» **Work required**
Print all records exactly, leaving nothing out.

» **Input data**
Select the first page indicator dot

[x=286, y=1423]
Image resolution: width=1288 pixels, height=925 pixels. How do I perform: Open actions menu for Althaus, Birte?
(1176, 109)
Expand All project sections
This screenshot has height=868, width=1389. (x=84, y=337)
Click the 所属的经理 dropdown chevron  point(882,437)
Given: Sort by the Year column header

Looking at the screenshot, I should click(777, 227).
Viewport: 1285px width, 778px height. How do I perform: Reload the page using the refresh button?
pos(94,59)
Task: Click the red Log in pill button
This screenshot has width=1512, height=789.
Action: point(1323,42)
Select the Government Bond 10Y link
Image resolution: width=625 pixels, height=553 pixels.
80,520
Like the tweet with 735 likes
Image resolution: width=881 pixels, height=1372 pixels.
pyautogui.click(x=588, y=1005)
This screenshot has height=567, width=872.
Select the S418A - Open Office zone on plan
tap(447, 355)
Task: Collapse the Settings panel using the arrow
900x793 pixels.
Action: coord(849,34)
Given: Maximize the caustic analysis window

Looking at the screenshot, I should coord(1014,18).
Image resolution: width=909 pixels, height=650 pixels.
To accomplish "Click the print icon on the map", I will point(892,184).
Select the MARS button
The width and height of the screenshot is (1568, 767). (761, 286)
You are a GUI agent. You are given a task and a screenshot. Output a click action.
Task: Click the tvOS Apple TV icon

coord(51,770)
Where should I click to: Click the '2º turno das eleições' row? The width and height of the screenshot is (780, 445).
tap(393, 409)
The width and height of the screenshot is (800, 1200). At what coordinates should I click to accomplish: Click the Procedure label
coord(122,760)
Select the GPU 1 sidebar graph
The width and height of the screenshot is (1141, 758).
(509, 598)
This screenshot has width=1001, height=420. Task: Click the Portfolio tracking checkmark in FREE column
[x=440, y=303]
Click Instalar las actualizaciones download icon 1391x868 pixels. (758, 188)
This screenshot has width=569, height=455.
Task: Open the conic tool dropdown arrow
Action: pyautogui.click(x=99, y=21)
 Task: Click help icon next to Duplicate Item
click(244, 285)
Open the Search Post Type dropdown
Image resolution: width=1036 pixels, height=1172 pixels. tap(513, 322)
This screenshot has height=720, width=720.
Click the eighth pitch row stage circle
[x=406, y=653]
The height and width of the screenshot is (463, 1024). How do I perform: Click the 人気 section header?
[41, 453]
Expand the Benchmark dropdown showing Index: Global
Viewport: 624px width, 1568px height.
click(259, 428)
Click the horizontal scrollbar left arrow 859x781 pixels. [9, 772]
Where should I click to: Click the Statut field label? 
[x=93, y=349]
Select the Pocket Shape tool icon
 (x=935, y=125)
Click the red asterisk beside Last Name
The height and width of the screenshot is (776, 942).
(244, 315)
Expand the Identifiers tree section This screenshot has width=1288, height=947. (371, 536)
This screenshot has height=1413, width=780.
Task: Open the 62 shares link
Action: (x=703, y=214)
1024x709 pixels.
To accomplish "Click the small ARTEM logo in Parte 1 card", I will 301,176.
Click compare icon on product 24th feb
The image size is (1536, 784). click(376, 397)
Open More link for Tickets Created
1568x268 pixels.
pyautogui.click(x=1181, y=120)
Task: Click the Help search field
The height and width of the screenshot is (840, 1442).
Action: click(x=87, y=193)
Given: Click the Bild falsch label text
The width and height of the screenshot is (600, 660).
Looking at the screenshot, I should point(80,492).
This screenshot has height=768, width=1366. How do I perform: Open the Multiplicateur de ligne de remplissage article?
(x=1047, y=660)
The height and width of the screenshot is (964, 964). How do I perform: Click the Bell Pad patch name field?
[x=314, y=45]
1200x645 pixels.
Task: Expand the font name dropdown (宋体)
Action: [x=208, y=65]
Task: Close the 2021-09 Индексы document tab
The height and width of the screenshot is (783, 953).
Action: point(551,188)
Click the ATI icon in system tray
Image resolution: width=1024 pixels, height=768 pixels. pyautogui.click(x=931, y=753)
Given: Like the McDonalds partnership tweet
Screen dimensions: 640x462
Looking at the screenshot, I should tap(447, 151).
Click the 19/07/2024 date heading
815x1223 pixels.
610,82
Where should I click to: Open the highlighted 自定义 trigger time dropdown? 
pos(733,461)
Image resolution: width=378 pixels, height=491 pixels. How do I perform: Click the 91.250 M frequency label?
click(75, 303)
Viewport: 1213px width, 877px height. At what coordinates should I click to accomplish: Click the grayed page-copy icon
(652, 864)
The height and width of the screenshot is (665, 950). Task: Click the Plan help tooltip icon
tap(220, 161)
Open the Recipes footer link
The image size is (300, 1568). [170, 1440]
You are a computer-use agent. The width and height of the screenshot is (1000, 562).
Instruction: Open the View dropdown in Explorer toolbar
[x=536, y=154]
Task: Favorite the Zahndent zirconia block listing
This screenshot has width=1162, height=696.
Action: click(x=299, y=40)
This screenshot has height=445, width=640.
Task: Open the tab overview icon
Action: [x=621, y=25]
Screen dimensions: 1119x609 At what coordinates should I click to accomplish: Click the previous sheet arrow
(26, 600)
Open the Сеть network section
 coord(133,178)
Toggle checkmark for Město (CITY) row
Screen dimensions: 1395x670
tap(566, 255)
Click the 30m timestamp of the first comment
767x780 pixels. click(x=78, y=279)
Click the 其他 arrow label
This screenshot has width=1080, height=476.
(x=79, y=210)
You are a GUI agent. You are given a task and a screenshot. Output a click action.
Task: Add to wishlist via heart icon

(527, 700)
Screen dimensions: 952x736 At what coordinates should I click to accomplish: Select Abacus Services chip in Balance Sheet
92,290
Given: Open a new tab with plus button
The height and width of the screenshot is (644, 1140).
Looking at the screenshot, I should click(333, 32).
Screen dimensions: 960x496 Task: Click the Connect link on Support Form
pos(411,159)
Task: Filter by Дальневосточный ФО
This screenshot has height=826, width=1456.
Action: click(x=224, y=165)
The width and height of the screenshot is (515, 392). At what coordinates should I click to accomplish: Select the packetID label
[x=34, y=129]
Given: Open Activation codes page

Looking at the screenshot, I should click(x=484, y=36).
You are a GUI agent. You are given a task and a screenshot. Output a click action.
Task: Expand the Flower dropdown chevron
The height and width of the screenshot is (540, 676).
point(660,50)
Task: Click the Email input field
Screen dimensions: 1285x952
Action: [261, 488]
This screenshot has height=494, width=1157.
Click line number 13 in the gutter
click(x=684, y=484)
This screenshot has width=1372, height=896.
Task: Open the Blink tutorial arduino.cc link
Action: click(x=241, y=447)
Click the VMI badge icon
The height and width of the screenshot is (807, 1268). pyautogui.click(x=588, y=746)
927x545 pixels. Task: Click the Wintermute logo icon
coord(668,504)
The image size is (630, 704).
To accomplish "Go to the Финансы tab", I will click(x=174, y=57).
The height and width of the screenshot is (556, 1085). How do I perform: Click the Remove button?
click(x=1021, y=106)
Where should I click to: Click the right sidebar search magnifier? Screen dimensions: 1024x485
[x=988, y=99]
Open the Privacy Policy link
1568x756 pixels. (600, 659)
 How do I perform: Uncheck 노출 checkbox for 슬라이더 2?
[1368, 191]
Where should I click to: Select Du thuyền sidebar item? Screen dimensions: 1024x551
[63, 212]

» **Response to this exercise**
Select the first page indicator dot

[x=286, y=1423]
Image resolution: width=1288 pixels, height=925 pixels. How do I perform: Open actions menu for Althaus, Birte?
(1176, 109)
Expand All project sections
This screenshot has height=868, width=1389. (x=84, y=337)
Click the 所属的经理 dropdown chevron  point(882,437)
Given: Sort by the Year column header

Looking at the screenshot, I should click(777, 227).
Viewport: 1285px width, 778px height. How do I perform: Reload the page using the refresh button?
pos(94,59)
Task: Click the red Log in pill button
This screenshot has width=1512, height=789.
Action: point(1323,42)
Select the Government Bond 10Y link
Image resolution: width=625 pixels, height=553 pixels.
80,520
Like the tweet with 735 likes
Image resolution: width=881 pixels, height=1372 pixels.
pyautogui.click(x=588, y=1005)
This screenshot has height=567, width=872.
Select the S418A - Open Office zone on plan
tap(447, 355)
Task: Collapse the Settings panel using the arrow
900x793 pixels.
Action: coord(849,34)
Given: Maximize the caustic analysis window

Looking at the screenshot, I should coord(1014,18).
Image resolution: width=909 pixels, height=650 pixels.
To accomplish "Click the print icon on the map", I will point(892,184).
Select the MARS button
The width and height of the screenshot is (1568, 767). (761, 286)
You are a GUI agent. You are given a task and a screenshot. Output a click action.
Task: Click the tvOS Apple TV icon

coord(51,770)
Where should I click to: Click the '2º turno das eleições' row? The width and height of the screenshot is (780, 445).
tap(393, 409)
The width and height of the screenshot is (800, 1200). At what coordinates should I click to accomplish: Click the Procedure label
coord(122,760)
Select the GPU 1 sidebar graph
The width and height of the screenshot is (1141, 758).
(509, 598)
This screenshot has width=1001, height=420. Task: Click the Portfolio tracking checkmark in FREE column
[x=440, y=303]
Click Instalar las actualizaciones download icon 1391x868 pixels. (758, 188)
This screenshot has width=569, height=455.
Task: Open the conic tool dropdown arrow
Action: pyautogui.click(x=99, y=21)
 Task: Click help icon next to Duplicate Item
click(244, 285)
Open the Search Post Type dropdown
Image resolution: width=1036 pixels, height=1172 pixels. tap(513, 322)
This screenshot has height=720, width=720.
Click the eighth pitch row stage circle
[x=406, y=653]
The height and width of the screenshot is (463, 1024). How do I perform: Click the 人気 section header?
[41, 453]
Expand the Benchmark dropdown showing Index: Global
Viewport: 624px width, 1568px height.
click(259, 428)
Click the horizontal scrollbar left arrow 859x781 pixels. [9, 772]
Where should I click to: Click the Statut field label? 
[x=93, y=349]
Select the Pocket Shape tool icon
 (x=935, y=125)
Click the red asterisk beside Last Name
The height and width of the screenshot is (776, 942).
(244, 315)
Expand the Identifiers tree section This screenshot has width=1288, height=947. (371, 536)
This screenshot has height=1413, width=780.
Task: Open the 62 shares link
Action: (x=703, y=214)
1024x709 pixels.
To accomplish "Click the small ARTEM logo in Parte 1 card", I will 301,176.
Click compare icon on product 24th feb
The image size is (1536, 784). click(376, 397)
Open More link for Tickets Created
1568x268 pixels.
pyautogui.click(x=1181, y=120)
Task: Click the Help search field
The height and width of the screenshot is (840, 1442).
Action: click(x=87, y=193)
Given: Click the Bild falsch label text
The width and height of the screenshot is (600, 660).
Looking at the screenshot, I should point(80,492).
This screenshot has height=768, width=1366. How do I perform: Open the Multiplicateur de ligne de remplissage article?
(x=1047, y=660)
The height and width of the screenshot is (964, 964). How do I perform: Click the Bell Pad patch name field?
[x=314, y=45]
1200x645 pixels.
Task: Expand the font name dropdown (宋体)
Action: [x=208, y=65]
Task: Close the 2021-09 Индексы document tab
The height and width of the screenshot is (783, 953).
Action: point(551,188)
Click the ATI icon in system tray
Image resolution: width=1024 pixels, height=768 pixels. pyautogui.click(x=931, y=753)
Given: Like the McDonalds partnership tweet
Screen dimensions: 640x462
Looking at the screenshot, I should tap(447, 151).
Click the 19/07/2024 date heading
815x1223 pixels.
610,82
Where should I click to: Open the highlighted 自定义 trigger time dropdown? 
pos(733,461)
Image resolution: width=378 pixels, height=491 pixels. How do I perform: Click the 91.250 M frequency label?
click(75, 303)
Viewport: 1213px width, 877px height. At what coordinates should I click to accomplish: Click the grayed page-copy icon
(652, 864)
The height and width of the screenshot is (665, 950). Task: Click the Plan help tooltip icon
tap(220, 161)
Open the Recipes footer link
The image size is (300, 1568). [170, 1440]
You are a computer-use agent. The width and height of the screenshot is (1000, 562).
Instruction: Open the View dropdown in Explorer toolbar
[x=536, y=154]
Task: Favorite the Zahndent zirconia block listing
This screenshot has width=1162, height=696.
Action: click(x=299, y=40)
This screenshot has height=445, width=640.
Task: Open the tab overview icon
Action: [x=621, y=25]
Screen dimensions: 1119x609 At what coordinates should I click to accomplish: Click the previous sheet arrow
(26, 600)
Open the Сеть network section
 coord(133,178)
Toggle checkmark for Město (CITY) row
Screen dimensions: 1395x670
tap(566, 255)
Click the 30m timestamp of the first comment
767x780 pixels. click(x=78, y=279)
Click the 其他 arrow label
This screenshot has width=1080, height=476.
(x=79, y=210)
You are a GUI agent. You are given a task and a screenshot. Output a click action.
Task: Add to wishlist via heart icon

(527, 700)
Screen dimensions: 952x736 At what coordinates should I click to accomplish: Select Abacus Services chip in Balance Sheet
92,290
Given: Open a new tab with plus button
The height and width of the screenshot is (644, 1140).
Looking at the screenshot, I should click(333, 32).
Screen dimensions: 960x496 Task: Click the Connect link on Support Form
pos(411,159)
Task: Filter by Дальневосточный ФО
This screenshot has height=826, width=1456.
Action: click(x=224, y=165)
The width and height of the screenshot is (515, 392). At what coordinates should I click to accomplish: Select the packetID label
[x=34, y=129]
Given: Open Activation codes page

Looking at the screenshot, I should click(x=484, y=36).
You are a GUI agent. You are given a task and a screenshot. Output a click action.
Task: Expand the Flower dropdown chevron
The height and width of the screenshot is (540, 676).
point(660,50)
Task: Click the Email input field
Screen dimensions: 1285x952
Action: [261, 488]
This screenshot has height=494, width=1157.
Click line number 13 in the gutter
click(x=684, y=484)
This screenshot has width=1372, height=896.
Task: Open the Blink tutorial arduino.cc link
Action: click(x=241, y=447)
Click the VMI badge icon
The height and width of the screenshot is (807, 1268). pyautogui.click(x=588, y=746)
927x545 pixels. Task: Click the Wintermute logo icon
coord(668,504)
The image size is (630, 704).
To accomplish "Go to the Финансы tab", I will click(x=174, y=57).
The height and width of the screenshot is (556, 1085). How do I perform: Click the Remove button?
click(x=1021, y=106)
Where should I click to: Click the right sidebar search magnifier? Screen dimensions: 1024x485
[x=988, y=99]
Open the Privacy Policy link
1568x756 pixels. (600, 659)
 How do I perform: Uncheck 노출 checkbox for 슬라이더 2?
[1368, 191]
Where should I click to: Select Du thuyền sidebar item? Screen dimensions: 1024x551
[63, 212]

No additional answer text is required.